Notas do Pinheiro

Jornalismo Analítico

terça-feira, novembro 17, 2009

A César o que é de César

ESTE País está em alta no mercado internacional e seu prestígio cresceu durante a crise econômica internacional. O Brasil tem hoje mais dólares do que há um ano: no meio da turbulência, tornou-se um porto seguro para o capital estrangeiro, tanto especulativo quanto de longo prazo. Empresários dispostos a apostar na economia brasileira anunciaram planos multibilionários, num seminário promovido em Londres, já há alguns dias, pelos jornais Financial Times e Valor Econômico. A figura central da festa foi, naturalmente, o vosso presidente da República, Luiz Inácio da Silva (PT-SP), aplaudido pelo desempenho econômico do Brasil e por sua diplomacia, apontada por analistas europeus como fator de estabilidade na América Latina (AL).

TAL prestígio da economia brasileira já estava em crescimento antes da crise econômica internacional. Em 2008, duas das mais importantes agências de classificação de risco elevaram a economia do Brasil ao grau de investimento. O desempenho da nossa economia durante a turbulência internacional confirmou os méritos apontados por aquelas agências.

A ECONOMIA brasileira não escapou da recessão, mas conseguiu atravessá-la sem crise nas contas externas, sem desordem nos preços internos e sem estragos importantes nas contas fiscais. Em vez disso, houve folga suficiente para corte de impostos e para um considerável afrouxamento da política monetária.

NOSSA economia não se destacou pelo crescimento acelerado, como alguns países da Ásia, mas por sua resistência aos impactos da crise global. Na China, a contração do mercado internacional provocou uma quebradeira de indústrias. O governo, para impedir uma redução desastrosa do crescimento econômico, inundou o mercado de dinheiro e criou pressões inflacionárias. Agora precisará neutralizar os efeitos indesejáveis dessas medidas.

AQUI, a travessia sem grandes dramas foi permitida pela combinação de dois fatores: fundamentos bastante razoáveis e um mercado interno dinâmico, reforçado pela inclusão recente de alguns milhões de famílias. Em Londres, o presidente Luiz Inácio da Silva e os ministros de sua comitiva realçaram esses fatores, destacando especialmente o segundo.
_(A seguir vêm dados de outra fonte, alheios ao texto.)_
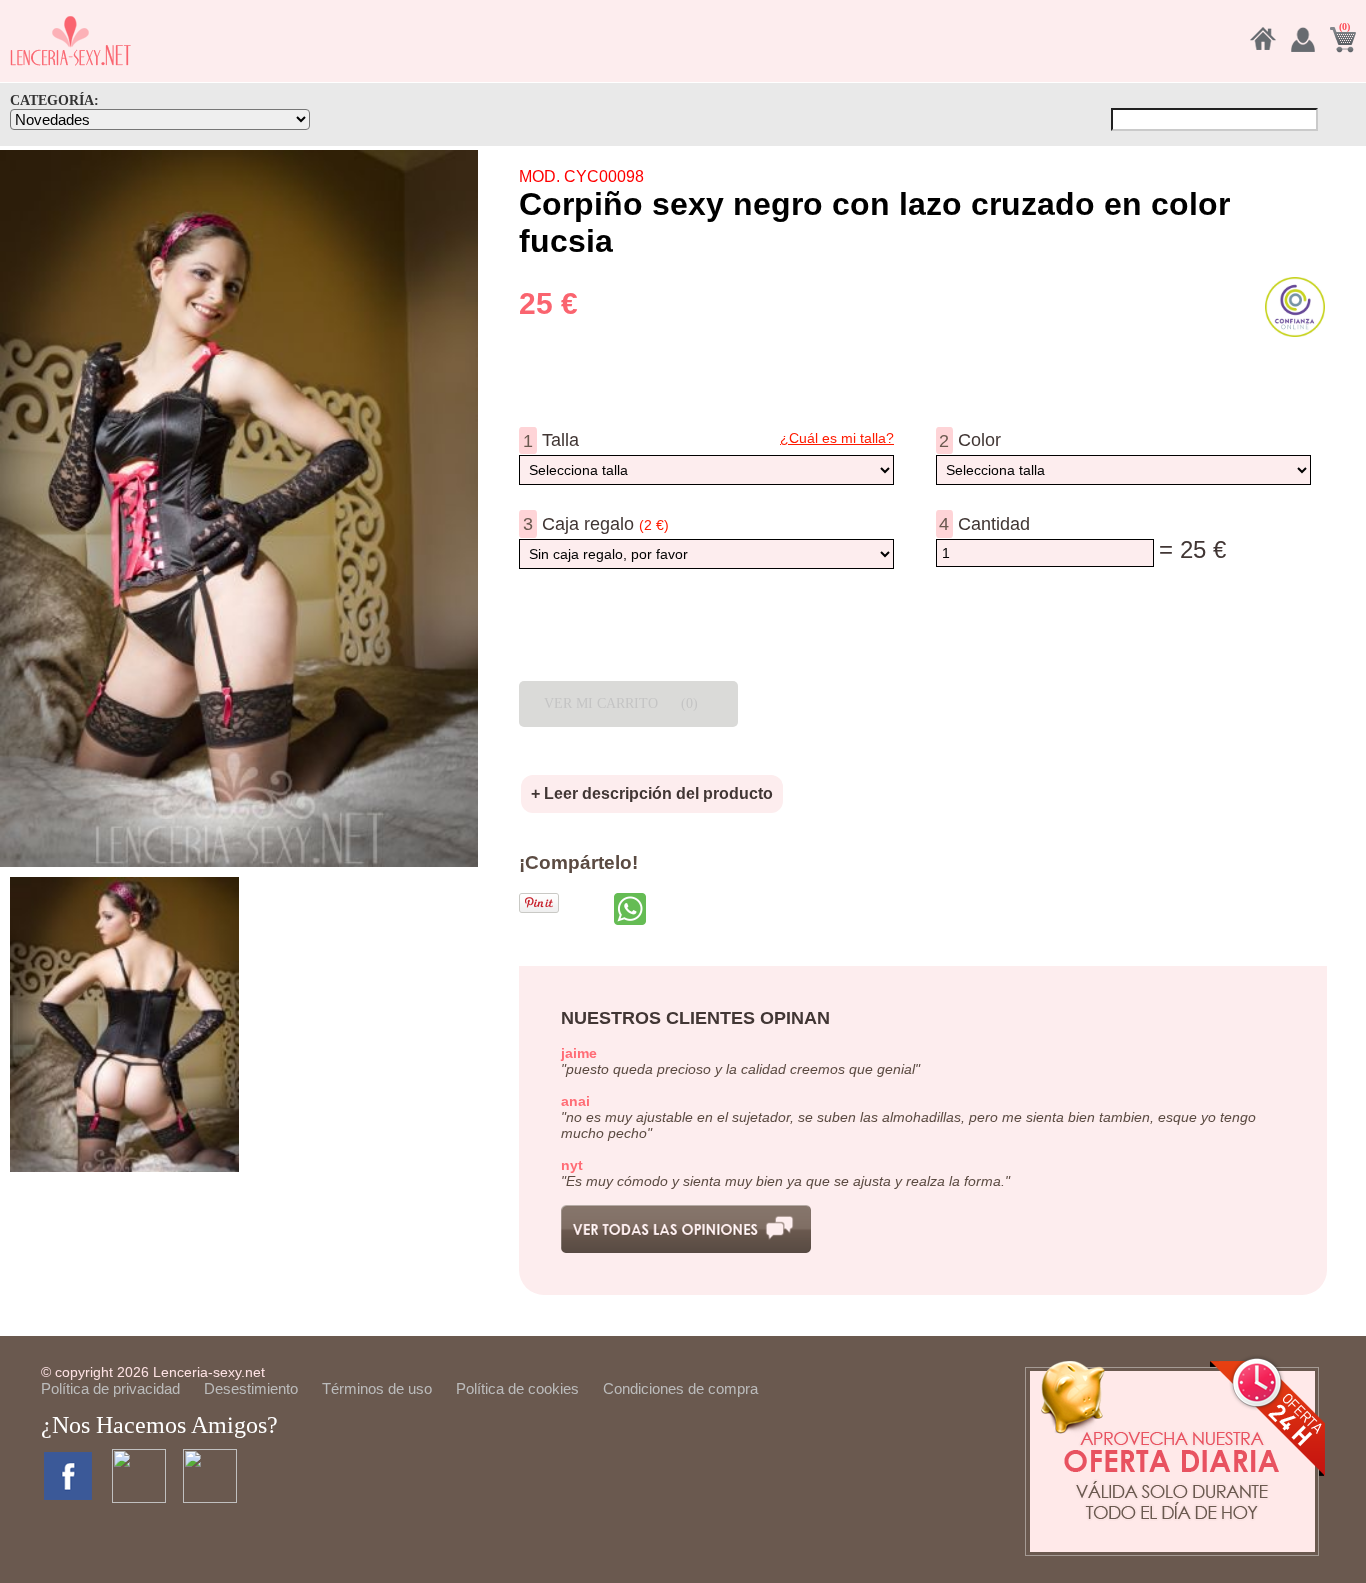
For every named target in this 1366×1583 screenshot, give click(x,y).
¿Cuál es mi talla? (837, 438)
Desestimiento (251, 1388)
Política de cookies (517, 1388)
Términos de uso (377, 1388)
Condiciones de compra (680, 1388)
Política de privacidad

DE FATO não há como negar a importância da ampliação do mercado de consumo, tanto por seu significado social quanto por suas consequências econômicas. Mas essa ampliação não teria ocorrido sem o controle da inflação, sem uma relativa estabilidade fiscal e sem o mínimo de segurança indispensável às decisões de investimento dos empresários.

E EM relação a esses pontos, o grande mérito do vosso presidente da República, Luiz Inácio da Silva (2003-10) foi haver mantido, por vários anos, as linhas de política econômica inauguradas nos anos 1990 e aperfeiçoadas até a aprovação, em 2000, da Lei de Responsabilidade Fiscal (LRF).

TAIS linhas incluem o regime de metas de inflação, o câmbio flutuante e a geração de um superávit primário suficiente para a redução proporcional do peso da dívida pública. O mérito do “CARA” consistiu, em grande parte, em resistir às pressões de seus companheiros do petismo e também de setores do empresariado para adotar políticas mais próximas daquelas defendidas, tradicionalmente, pelo Partido dos Trabalhadores (PT): intervenção nos preços, tolerância à inflação, protecionismo e irresponsabilidade fiscal. A transferência de renda teria sido muito menos eficiente se essas pressões tivessem mudado a política e desencadeado nova corrida entre os preços e a renda familiar.

A COMUNIDADE econômica internacional, de modo geral, ignora esse aspecto da história recente da economia brasileira. De certa forma, subestimam o esforço do presidente da República para manter certa prudência na política econômica. “O-CARA” não fez, no entanto, mais que isso. Em seus dois mandatos, a pauta de reformas foi abandonada e a modernização institucional do País foi interrompida.

PORÉM, também, os padrões mínimos de prudência estão sendo abandonados. Um dos pilares da estabilidade, a política fiscal, está sendo rapidamente erodido pelo crescente gasto de custeio, especialmente com o inchaço da folha de pessoal. A sujeição da economia a objetivos eleitorais é cada vez mais clara e a disposição de baixar a meta fiscal confirma essa tendência. “O-CARA” provavelmente não estará no Palácio do Planalto quando surgirem as piores consequências dessa orientação. Seu sucessor encontrará um péssimo quadro orçamentário e terá um enorme trabalho para combater os efeitos da irresponsabilidade de hoje. Se fracassar, carregará o estigma de haver liquidado uma notável história de sucesso.